Extract to read:
┄┄┄┄┄┄┄┄┄┄

Air capacity on some lanes is tightening, according to the latest report by Flexport, while labour disputes continue to impact major European hubs.
In its freight market update on August 2, the freight forwarder said in particular, due to some flight cancellations on the Transpacific Eastbound (TPEB) trade lane (mainly for ORD and JFK) capacity has tightened compared to the week prior, resulting in increased rate levels.
For Far East Westbound (FEWB) lanes there is still sufficient capacity and rate levels remain the same, it added, but due to Covid and the summer season in AMS, there is a severe shortage of manpower at the cargo terminal, leading to delayed cargo recovery times by 12-36 hours.
HK-Shenzhen cross-border constraints
For South China — Shenzhen, Guangzhou, Dongguan, and Hong Kong — Flexport said the market demand remains soft for both TPEB and FEWB lanes and rate levels have decreased slightly from last week.
"Shenzhen - Hong Kong (SZX-HKG) cross-border operations continue to be affected by Covid surges and a capacity quota reduction," it added, noting that transit times for affected shipments are expected to be prolonged by 2-3 days.
For Europe, Flexport said air cargo demand is "maintaining at lower levels," in line with seasonal fluctuations, and is expected to remain constant through August.
For this lane, the freight forwarder noted that there is ample capacity available to meet current demand and freighter capacity is improving, with better rates and lead times.
For the Americas, the report said export demand is steady from all markets and US airports are "running at a normal pace."
"Capacity is manageable into all regions. European carriers in particular have increased the number of passenger flights for their summer schedules, consequently providing additional belly capacity into the Transatlantic Eastbound (TAEB) trade lane," Flexport added.
Nonetheless, it noted that shipments into Europe could experience additional destination dwell time due to the labour shortages in some western European hubs.
Meanwhile, in terms of ocean shipping, Flexport said spot rates continue to fall with blank sailings on the rise between Asia and North America.
"Blank sailings remain all too common in the market, which carriers are pairing with the low spot rates and demand. Schedule reliability among the alliances remains low and varied," Flexport said.
On-street container dwell, it added, is elevated and inventory on terminals is "reaching max capacity" at some inland locations.

┄┄┄┄┄┄┄┄┄┄

Extracted records:
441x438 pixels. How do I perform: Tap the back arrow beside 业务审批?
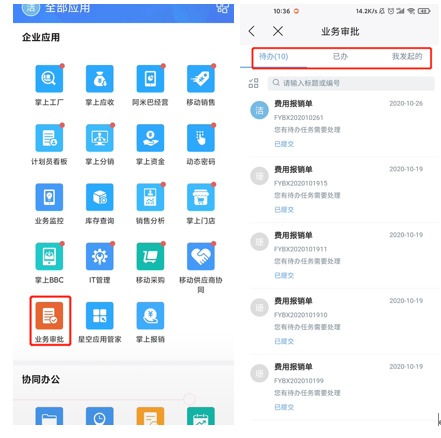pyautogui.click(x=252, y=31)
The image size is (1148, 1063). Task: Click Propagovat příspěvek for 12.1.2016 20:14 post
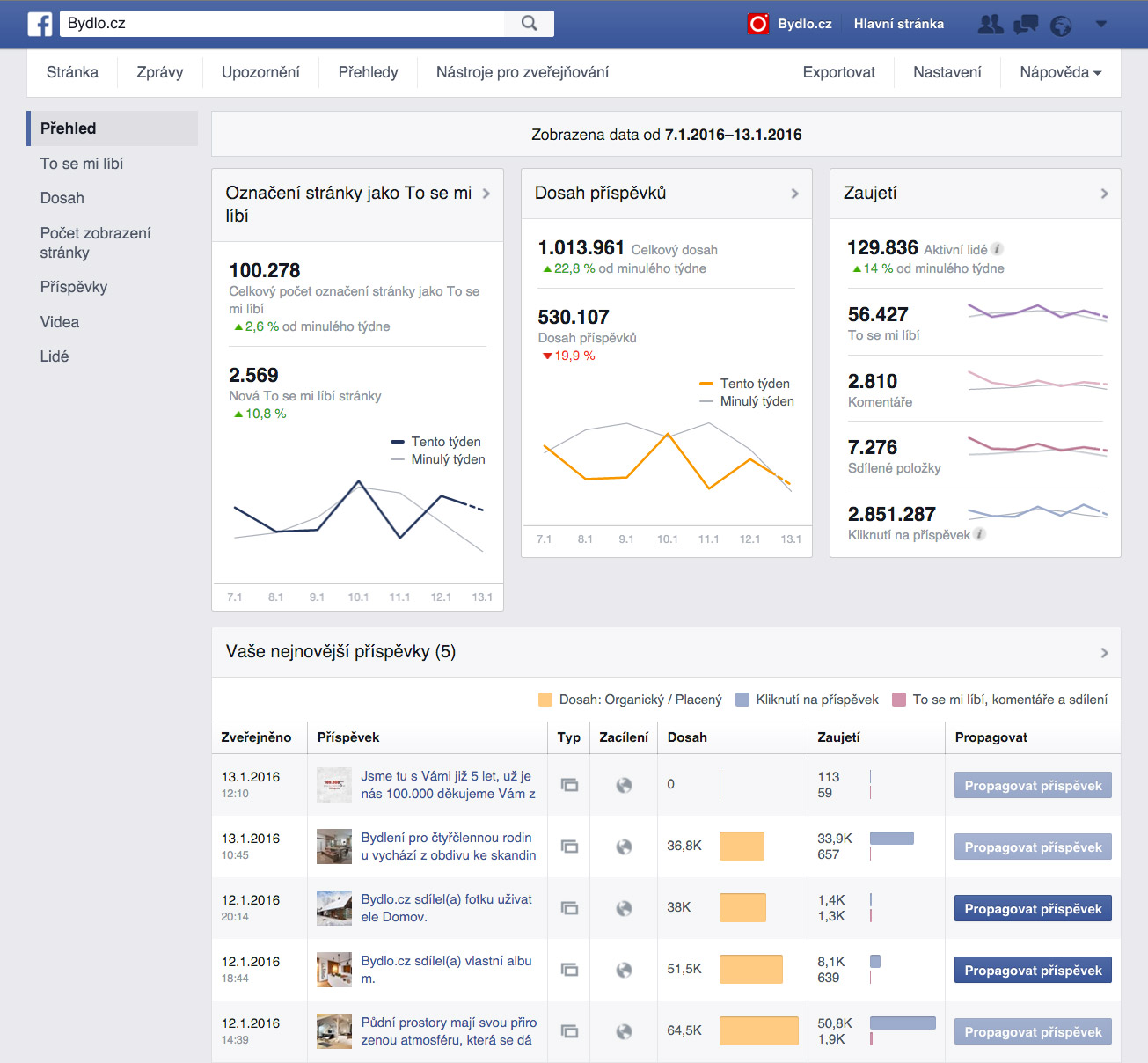[1033, 909]
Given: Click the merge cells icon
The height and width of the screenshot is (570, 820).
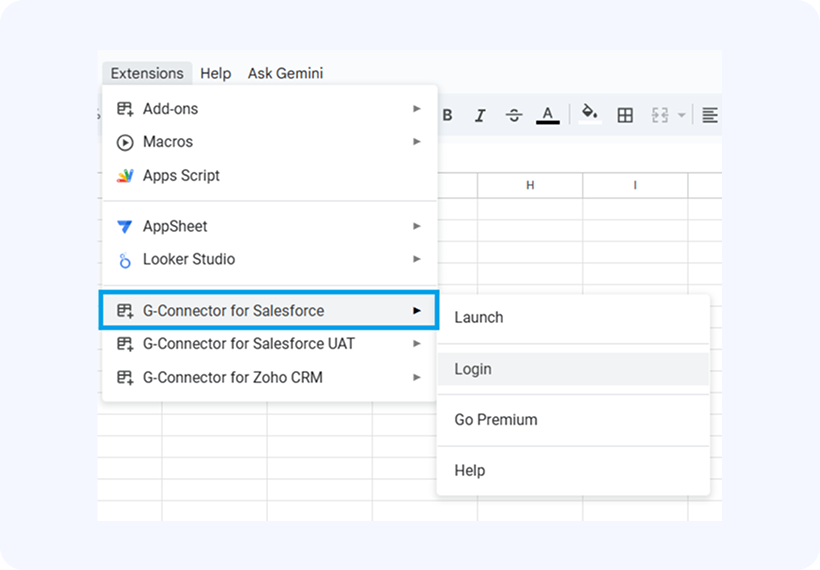Looking at the screenshot, I should pos(659,116).
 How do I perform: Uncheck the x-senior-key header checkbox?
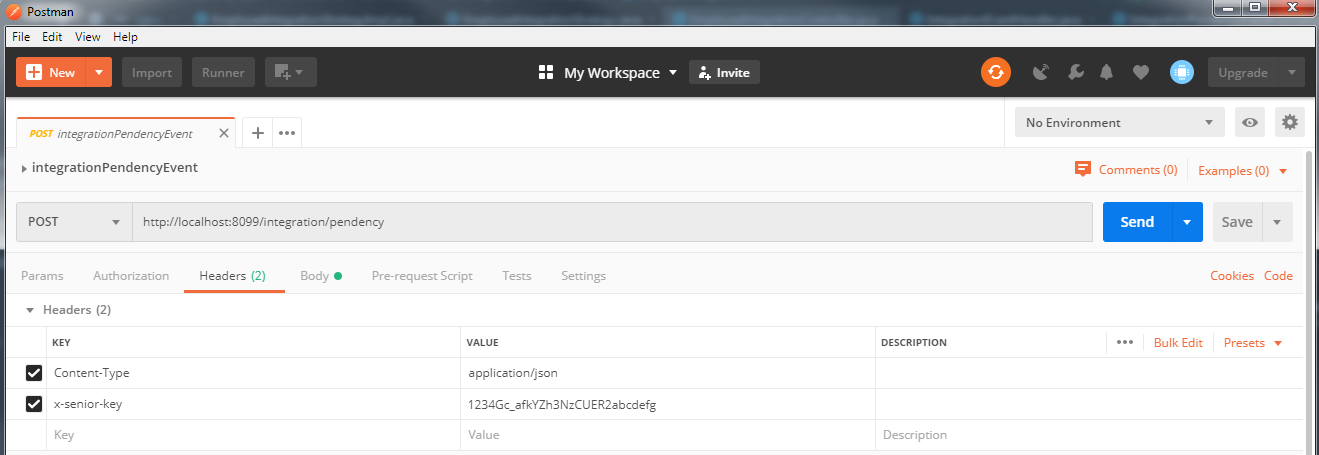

┄┄┄┄┄┄┄┄┄┄

Required tasks:
**a)** In the air freight update, why did cargo recovery times at AMS become longer? Answer in one to three sentences.
**b)** Translate this sentence from the air freight update into Spanish: "For Europe, Flexport said air cargo demand is "maintaining at lower levels," in line with seasonal fluctuations, and is expected to remain constant through August."
**c)** According to the air freight update, by how many days are transit times expected to be prolonged for affected Shenzhen - Hong Kong cross-border shipments?

Expected responses:
**a)** Covid and the summer season caused a severe shortage of manpower at the AMS cargo terminal. That shortage delayed cargo recovery times by 12-36 hours.

**b)** Para Europa, Flexport dijo que la demanda de carga aérea "se mantiene en niveles más bajos", en línea con las fluctuaciones estacionales, y se espera que permanezca constante durante agosto.

**c)** By 2-3 days.